On paper, a collection of songs about the American South sung by an Italian American from Ohio may sound like an unlikely choice for Martin's second Capitol LP. But that is precisely what Swingin' Down Yonder (1955) is, and it works because the Dixieland idiom perfectly suits Dino's devil-may-care approach to swing. This time no marathon one-day session was needed; Martin's first true concept album took shape over the course of three sessions held between September 1954 and February 1955. Like on the previous record, Dick Stabile is at the helm, but the arrangements are now all bouncy and jazzy, though a little gimmicky at times. The studio band sounds tight and includes fine musicians like trombonist Milt Bernhardt and trumpeters Charlie Teagarden, Conrad Gozzo, and Mannie Klein. Dino is obviously at ease crooning Southern-themed standards such as "Carolina Moon," "When It's Sleepy Time Down South," and "Georgia on My Mind," and he gets the chance to pay homage not only to Crosby ("Mississippi Mud," "Dinah," "Basin Street Blues") but also to Al Jolson ("Carolina in the Morning"). One of the lesser-known tracks on the album is the Gene Krupa-associated "Just a Little Bit South of North Carolina," and this musical journey into a fairly recent past, as revivalist as it clearly sounds, makes it evident that Martin's easy-swinging style would not be out of place on any Mississippi river steamboat.
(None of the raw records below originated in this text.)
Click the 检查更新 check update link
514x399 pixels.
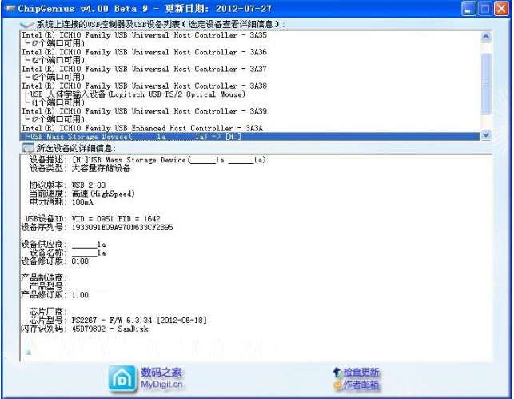coord(361,373)
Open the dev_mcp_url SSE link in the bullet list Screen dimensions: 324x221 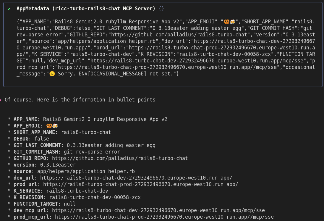tap(158, 210)
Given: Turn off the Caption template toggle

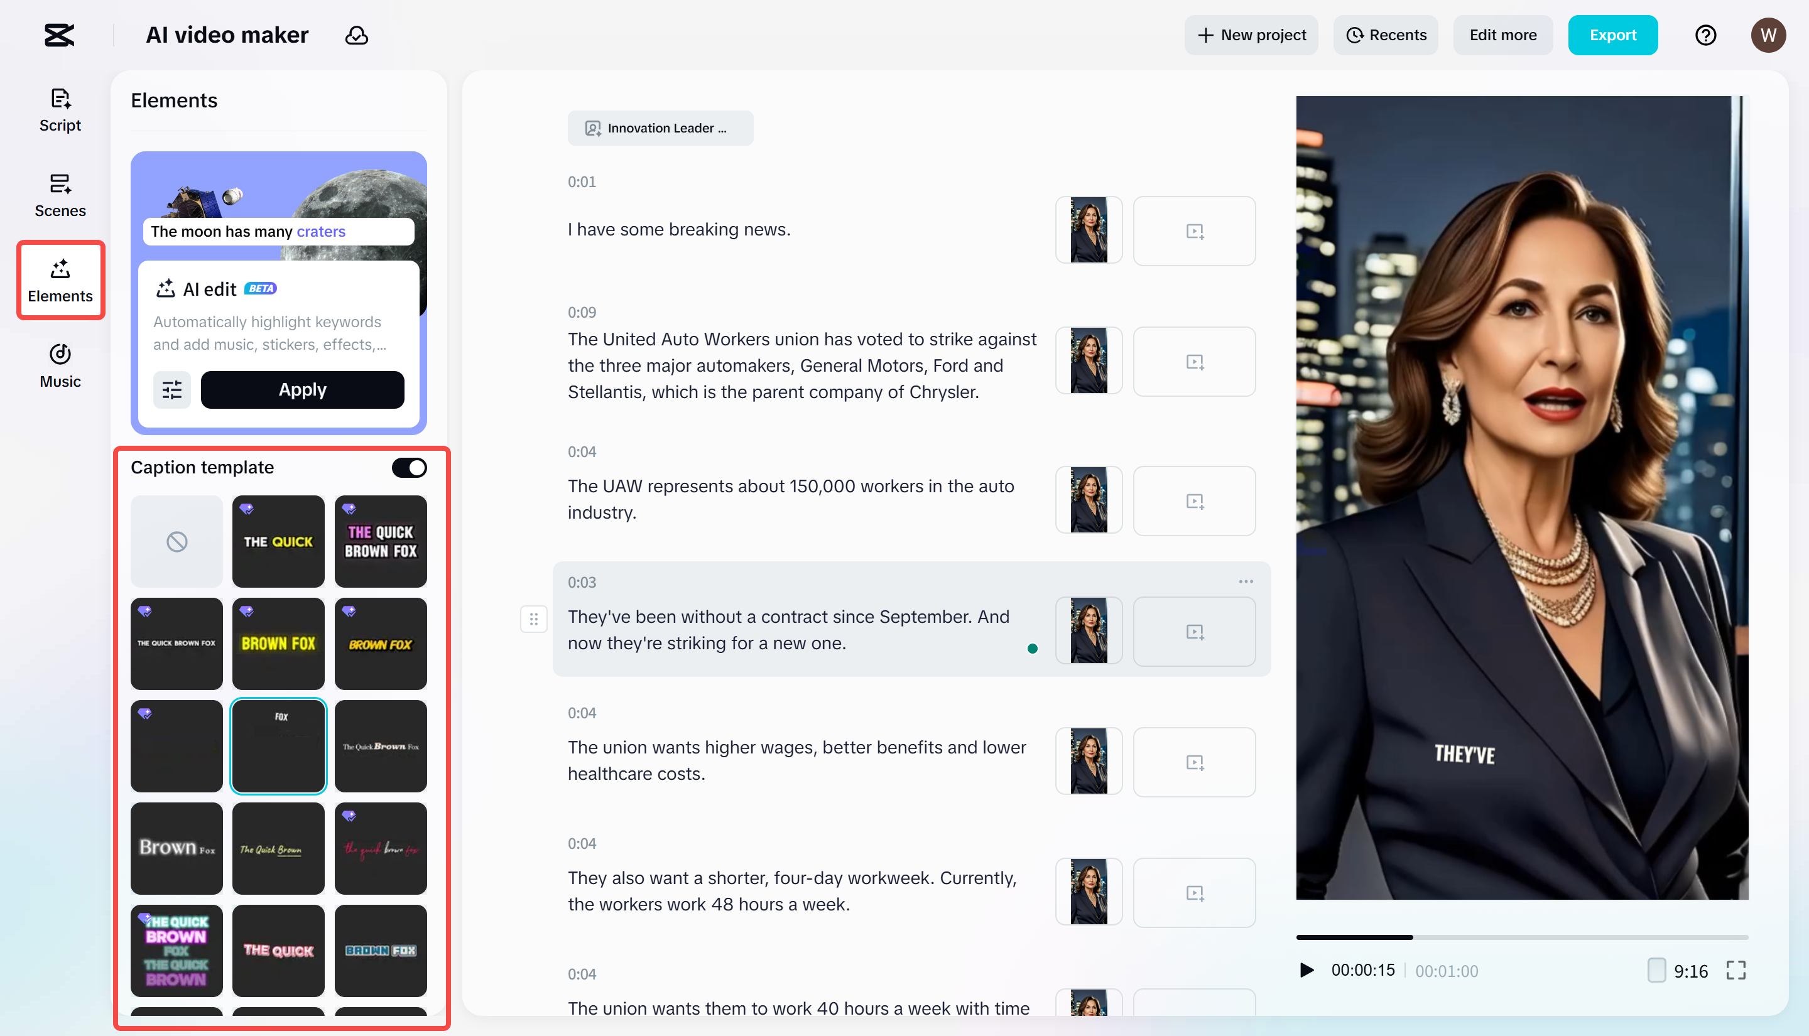Looking at the screenshot, I should coord(409,467).
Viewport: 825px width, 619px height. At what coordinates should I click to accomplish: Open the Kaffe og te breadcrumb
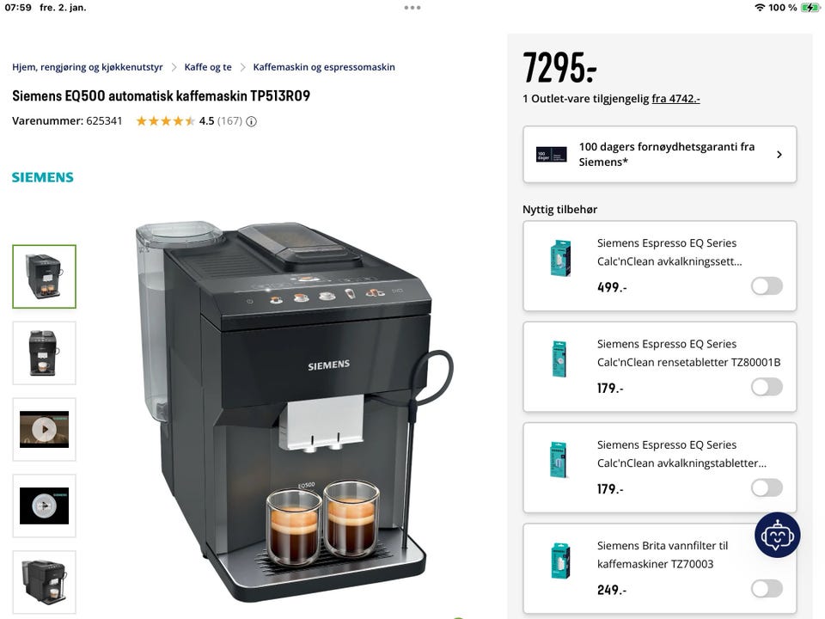(x=208, y=67)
Martin turned to ballads for his next project, entitled Pretty Baby (1957) and recorded over the course of two sessions held at the end of January 1957. Although the concept is not as evident here as on the previous album, Dino's nonchalant performances are always more enjoyable than the often annoying Pied Pipers-like vocal accompaniment with which the arrangements are saddled. Martin's happy-go-lucky persona is underscored by the cover, which has our man looking knowingly at the camera as he passes by a beautiful blonde who openly smiles at him. A similar motif would reappear two years later on the jacket of A Winter Romance. The charts, provided by Gus Levene on this occasion, make the ballads swing in a comfortable manner, and the studio orchestra, whose size is much more reduced than before, features notable names such as drummer Nick Fatool, pianist Buddy Cole, trombonist Elmer Schneider, and guitarist Alvino Rey. Martin keeps tapping into the Crosby songbook ("Only Forever" and "It's Easy to Remember"), and besides the title track, he turns in some solid performances on songs like "I Can't Give You Anything but Love," "Sleepy Time Gal," "The Object of My Affection," and "Nevertheless (I'm in Love with You."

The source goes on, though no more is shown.